The researchers believe that Ransom Cartel operators had access to earlier versions of REvil ransomware source code, but not some of the most recent developments, suggesting that the two groups had had a relationship at some point.
“A particularly interesting difference between the two malware families is that REvil opts to obfuscate their ransomware much more heavily than the Ransom Cartel group, utilizing string encryption, API hashing and more, while Ransom Cartel has almost no obfuscation outside of the configuration, hinting that the group may not possess the obfuscation engine used by REvil,” the researchers said. “It is possible that the Ransom Cartel group is an offshoot of the original REvil threat actor group, where the individuals only possess the original source code of the REvil ransomware encryptor/decryptor, but do not have access to the obfuscation engine.”
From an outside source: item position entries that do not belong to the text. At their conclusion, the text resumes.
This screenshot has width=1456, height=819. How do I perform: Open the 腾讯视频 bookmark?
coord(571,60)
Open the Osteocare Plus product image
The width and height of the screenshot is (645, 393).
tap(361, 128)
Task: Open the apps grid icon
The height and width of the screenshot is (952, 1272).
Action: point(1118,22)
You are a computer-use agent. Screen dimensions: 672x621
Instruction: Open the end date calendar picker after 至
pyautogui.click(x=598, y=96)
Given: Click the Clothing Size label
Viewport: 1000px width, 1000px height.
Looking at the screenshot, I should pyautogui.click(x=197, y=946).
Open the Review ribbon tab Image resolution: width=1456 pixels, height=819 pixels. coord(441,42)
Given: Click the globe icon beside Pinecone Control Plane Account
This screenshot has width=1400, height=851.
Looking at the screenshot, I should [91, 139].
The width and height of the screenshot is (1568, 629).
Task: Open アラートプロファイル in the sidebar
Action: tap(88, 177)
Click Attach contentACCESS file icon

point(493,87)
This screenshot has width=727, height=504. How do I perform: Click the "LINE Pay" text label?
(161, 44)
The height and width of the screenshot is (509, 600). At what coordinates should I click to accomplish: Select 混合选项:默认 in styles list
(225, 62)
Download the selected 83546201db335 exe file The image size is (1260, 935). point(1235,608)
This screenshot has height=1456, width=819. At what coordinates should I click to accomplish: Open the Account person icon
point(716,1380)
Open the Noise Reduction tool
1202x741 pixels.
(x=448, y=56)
Ransom Cartel’s victim list includes organizations in education, manufacturing, utilities and energy industries. Like many other ransomware gangs, Ransom Cartel threatens to leak stolen data if a ransom is not paid.
The gang uses compromised credentials to gain initial access to a target organization. This includes access credentials for external remote services, remote desktop protocol (RDP), secure shell protocol (SSH) and virtual private networks (VPNs) obtained in the cyber underground.
“Ransom Cartel is one of many ransomware families that surfaced during 2021. While Ransom Cartel uses double extortion and some of the same TTPs we often observe during ransomware attacks, this type of ransomware uses less common tools – DonPAPI for example – that we haven’t observed in any other ransomware attacks,” Unit 42 said.